Does running a groundwater replenishment scheme result in a water-secure future?

Posted 4 April 2018

Water Corporation’s Groundwater Replenishment Scheme is one of the first of its kind to be implemented in Australia and, with the country now looking forward to a water-secure future, there are many lessons to learn from the scheme.

Set to present at this year’s Ozwater’18 on aspects of running a groundwater replenishment scheme, Water Corporation Water Quality Senior Technical Advisor Stacey Hamilton said compliance requirements are a “crucial consideration”. 

“Water produced by the Advanced Water Recycling Plant (AWRP) must meet strict water quality guidelines, set by the Department of Health. Water Corporation monitors 166 chemical and microbiological parameters at Stage 1 of the Groundwater Replenishment Scheme in Craigie,” Hamilton said.  
 
“The performance of the treatment plant is continuously monitored 24 hours a day to ensure all steps in the treatment process are operating correctly. There are several water quality checkpoints throughout the treatment process to ensure each stage of the plant is working at optimum levels. 

“If water does not meet the required standard when it reaches a check point, it triggers an alert for action to be taken.

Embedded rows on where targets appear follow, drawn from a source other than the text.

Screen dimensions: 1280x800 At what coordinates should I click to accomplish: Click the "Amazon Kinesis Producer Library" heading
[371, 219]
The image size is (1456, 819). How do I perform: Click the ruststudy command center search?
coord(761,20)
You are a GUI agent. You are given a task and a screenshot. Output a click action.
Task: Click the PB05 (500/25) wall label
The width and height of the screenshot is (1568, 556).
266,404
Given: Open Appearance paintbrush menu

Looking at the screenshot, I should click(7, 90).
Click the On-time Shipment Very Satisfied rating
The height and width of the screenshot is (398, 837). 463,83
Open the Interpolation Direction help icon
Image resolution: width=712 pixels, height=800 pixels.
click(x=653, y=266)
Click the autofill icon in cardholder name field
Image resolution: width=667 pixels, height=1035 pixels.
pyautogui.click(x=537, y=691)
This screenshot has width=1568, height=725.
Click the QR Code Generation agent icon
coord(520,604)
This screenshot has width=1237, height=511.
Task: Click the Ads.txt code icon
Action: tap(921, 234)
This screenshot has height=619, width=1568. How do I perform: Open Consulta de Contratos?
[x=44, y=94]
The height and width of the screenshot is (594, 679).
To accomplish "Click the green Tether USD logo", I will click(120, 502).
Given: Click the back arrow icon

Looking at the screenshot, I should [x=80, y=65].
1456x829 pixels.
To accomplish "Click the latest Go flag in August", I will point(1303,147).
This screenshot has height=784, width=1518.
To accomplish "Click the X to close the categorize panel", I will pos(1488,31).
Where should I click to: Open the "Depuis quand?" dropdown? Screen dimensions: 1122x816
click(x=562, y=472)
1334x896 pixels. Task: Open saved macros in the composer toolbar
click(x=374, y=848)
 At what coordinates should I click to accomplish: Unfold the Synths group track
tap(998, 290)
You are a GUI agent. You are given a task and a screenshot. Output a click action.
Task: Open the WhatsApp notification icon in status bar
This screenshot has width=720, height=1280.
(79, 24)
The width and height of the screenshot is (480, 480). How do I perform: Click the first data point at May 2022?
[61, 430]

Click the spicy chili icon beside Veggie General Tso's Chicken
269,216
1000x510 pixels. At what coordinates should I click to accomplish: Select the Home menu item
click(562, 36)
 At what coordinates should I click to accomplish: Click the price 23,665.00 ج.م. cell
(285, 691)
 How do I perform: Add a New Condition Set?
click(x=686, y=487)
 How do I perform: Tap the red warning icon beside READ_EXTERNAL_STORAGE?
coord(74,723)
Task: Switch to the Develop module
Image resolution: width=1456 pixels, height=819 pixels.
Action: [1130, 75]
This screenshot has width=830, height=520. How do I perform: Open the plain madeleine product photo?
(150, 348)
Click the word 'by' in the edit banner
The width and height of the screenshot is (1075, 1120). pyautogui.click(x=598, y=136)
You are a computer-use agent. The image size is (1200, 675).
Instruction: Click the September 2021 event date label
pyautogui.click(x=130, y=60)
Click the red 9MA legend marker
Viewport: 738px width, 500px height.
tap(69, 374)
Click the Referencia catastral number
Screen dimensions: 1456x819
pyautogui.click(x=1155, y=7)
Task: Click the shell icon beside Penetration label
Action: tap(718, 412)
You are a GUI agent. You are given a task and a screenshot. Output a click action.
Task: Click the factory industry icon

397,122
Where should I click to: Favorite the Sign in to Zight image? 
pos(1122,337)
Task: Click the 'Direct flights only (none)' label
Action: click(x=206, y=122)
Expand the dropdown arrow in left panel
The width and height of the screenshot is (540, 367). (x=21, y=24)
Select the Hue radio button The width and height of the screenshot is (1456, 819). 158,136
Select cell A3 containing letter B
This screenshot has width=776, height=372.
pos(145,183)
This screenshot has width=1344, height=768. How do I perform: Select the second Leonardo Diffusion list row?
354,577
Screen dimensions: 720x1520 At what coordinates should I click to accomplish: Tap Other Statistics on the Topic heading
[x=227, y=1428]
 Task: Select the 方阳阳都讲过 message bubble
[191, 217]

The performance of the treatment plant is also reviewed with the Department of Health on a monthly basis.”

While compliance is a fundamental step to get right and the trial highlighting the challenges inherent in achieving successful operation, Hamilton said the payoff “has been huge”.

“Understanding the intricacies of a full-scale plant in both design and operation aspects produced some great operational learnings. One of the first challenges was understanding the impact of the overall hydraulic profile of a full-scale AWRP on water quality performance, compared to the trial plant,” Hamilton said. 
 
“Other lessons learnt included the modification of the process used to clean the reverse osmosis membranes in the full-scale AWRP, allowing membranes to be cleaned more effectively. 

“All this hard work has paid off, with Stage 1 of the Groundwater Replenishment Scheme now operating for around six months, with more than 3GL of recycled water recharged to aquifers.”
 
Now the scheme is fully operational and set to expand. Hamilton said the benefits are “clear cut”, with Perth now able to access more water, in a more sustainable fashion. 

“Water Corporation has been working towards the targets in Water Forever – which is its long-term plan to secure water supplies in the drying climate,” she said. 

“Water Forever adopts a three-pronged approach, which includes working with the community to reduce water use, increasing the amount of water recycled and developing new water sources.
 
“Groundwater replenishment ticks two of these boxes – a new water source and an increase in water recycling. So far, Stage 1 of the scheme has recharged more than 3 billion litres of water. When the scheme ramps up to full capacity, it will be able to recharge up to 14 billion litres of water each year.”